Hynix, the world’s third-largest maker of memory chips, has been in talks with the fund and two other investors over the sale of its system integrated circuit (IC) operations, which generate one fifth of its annual revenues, in order to raise cash for investment in its bread-and-butter memory chips.
The IC operations are divided into a contract chip making unit and a second division that makes chips for displays and optical image sensors for digital cameras and camera phones.
“The two (Citigroup and Hynix) are making big progress in the negotiations to sign a legally binding memorandum of understanding by the end of this year,” a source close to the talks told Reuters.

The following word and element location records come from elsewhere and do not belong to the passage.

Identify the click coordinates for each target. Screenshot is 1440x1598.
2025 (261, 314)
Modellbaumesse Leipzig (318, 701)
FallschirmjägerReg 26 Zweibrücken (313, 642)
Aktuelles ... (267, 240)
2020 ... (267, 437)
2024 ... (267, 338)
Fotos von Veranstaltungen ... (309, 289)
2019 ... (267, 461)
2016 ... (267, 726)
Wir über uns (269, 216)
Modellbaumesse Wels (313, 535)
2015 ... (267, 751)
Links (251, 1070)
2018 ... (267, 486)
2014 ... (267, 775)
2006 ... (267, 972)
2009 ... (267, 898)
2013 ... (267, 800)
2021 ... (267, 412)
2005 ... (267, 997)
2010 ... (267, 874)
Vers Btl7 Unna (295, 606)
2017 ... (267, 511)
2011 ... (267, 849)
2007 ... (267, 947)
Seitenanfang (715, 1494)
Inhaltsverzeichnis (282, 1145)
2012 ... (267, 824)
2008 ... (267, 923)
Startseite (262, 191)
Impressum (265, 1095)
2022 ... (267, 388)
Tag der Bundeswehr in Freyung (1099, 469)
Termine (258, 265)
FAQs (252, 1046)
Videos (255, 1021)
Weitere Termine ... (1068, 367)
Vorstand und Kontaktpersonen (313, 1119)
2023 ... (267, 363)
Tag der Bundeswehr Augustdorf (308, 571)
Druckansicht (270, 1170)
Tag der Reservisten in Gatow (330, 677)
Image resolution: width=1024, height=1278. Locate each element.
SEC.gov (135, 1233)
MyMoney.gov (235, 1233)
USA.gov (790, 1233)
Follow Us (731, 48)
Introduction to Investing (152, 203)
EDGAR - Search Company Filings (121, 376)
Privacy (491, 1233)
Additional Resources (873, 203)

“The agreement is likely to be made in December...and if the deal is signed, it would give Citi an exclusive right for negotiations and may also include details such as negotiation schedules, pricing ranges and valuation methods,” the source said.
The contract chip making unit competes with Taiwan Semiconductor Manufacturing Co Ltd and United Micro Electronics Corp while the other unit goes up against local rival Samsung Electronics Co Ltd and Japan’s Seiko-Epson Corp.
The source said the Citigroup fund wanted to sell the Hynix unit to a third party at a profit, but declined to comment on whether the two other potential buyers were investment funds or chip manufacturers.
Hynix shares jumped 9.3 per cent to 6,710 won as investors bet the asset sale would help boost its capital investment. The benchmark Korea Composite Stock Price Index was up 1.9 per cent at 782.72.
Hynix recently recorded its first profit in six quarters, helped by rising demand for chips used in computers and game machines ahead of the Christmas holiday season.
But the cash-strapped chip maker needs asset sales to finance technology upgrades to remain competitive as it has lagged its rivals in investment terms since 2001.